Jason Cipriani for CNET:

QuickPath Typing: Type by swiping from one letter to  the next.
QuickPath Typing: Type by swiping from one letter to the next.
A new iOS 13 feature called QuickPath is going to change the way you type on your iPhone. Even after Apple began to allow third-party keyboard apps on the iPhone and iPad, its own keyboard lacked the option for gesture typing… Starting with iOS 13, you can swipe across the keyboard to compose messages thanks to the addition of QuickPath.
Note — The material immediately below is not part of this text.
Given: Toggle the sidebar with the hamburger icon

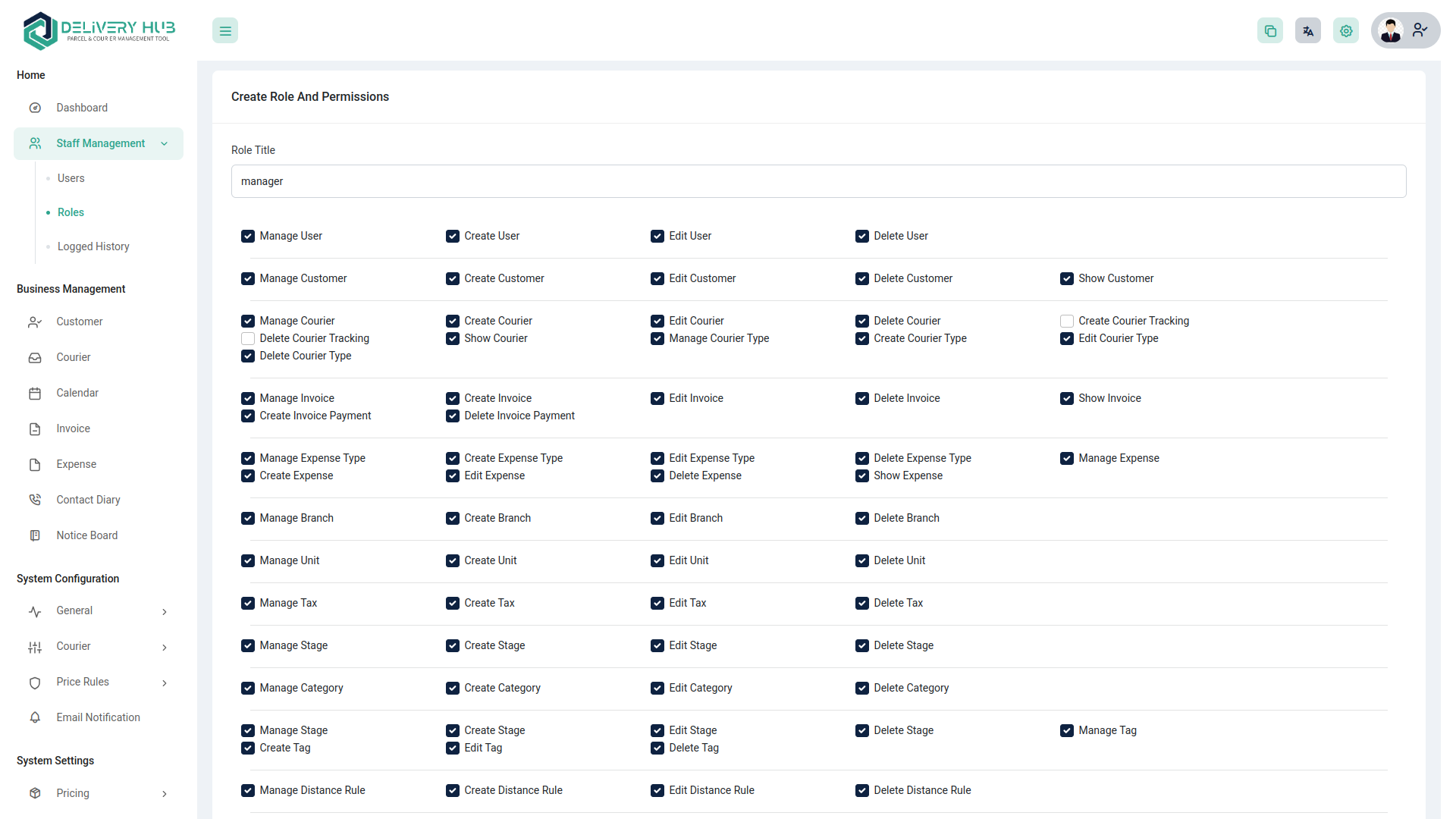Looking at the screenshot, I should point(224,30).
QuickPath is enabled by default after installing iOS 13. You don’t have to do anything other than place a finger on the keyboard and swipe. For example, if you wanted to type “Avocado,” you’d start by placing a finger on the “A” key and then drawing a line to the “V” followed by “O” and “C” and so on until you connect every letter in the word. Once you’re done, lift your finger off of the keyboard. Entering the next word — or words — is done the same way.

As with traditional typing, you don’t have to be precise with your gestures — iOS will predict what you’re trying to say as you swipe across the keyboard. Take the approach that as long as you get in the general area of a letter before moving on to the next, odds are iOS will either get it right or at least give you the right option in the QuickType bar.

MacDailyNews Take: Apple’s Quickpath does make typing on an iPhone quicker and easier.

Here’s how Apple describes QuickPath Typing: Simply swipe from one letter to the next without lifting your finger to enter a word. On‑device machine learning recognizes the path you draw and converts it for you, making one‑handed typing a breeze.


  1. About goddamn time. Swype for Android was the only thing I enjoyed on my HTC Desire many many moons ago when I trialled Android. It wasn’t long before I returned to iPhone 😂

    1. Agreed, about flippin’ time. Hated giving GBoard access to my typing, but it was the only decent swype-style keyboard that used 3D touch to duplicate the trackpad functionality of the default iOS keyboard (sort of; it really only emulated the forward/backward arrow).

  2. The only significance of this is that we will finally gave a secure way of doing this. While I don’t particularly like swipe keyboards, for those that do, it should be gratifying to know that in order to get full functionality, they will no longer have all of their keystrokes sent to some server somewhere, where anything is possible.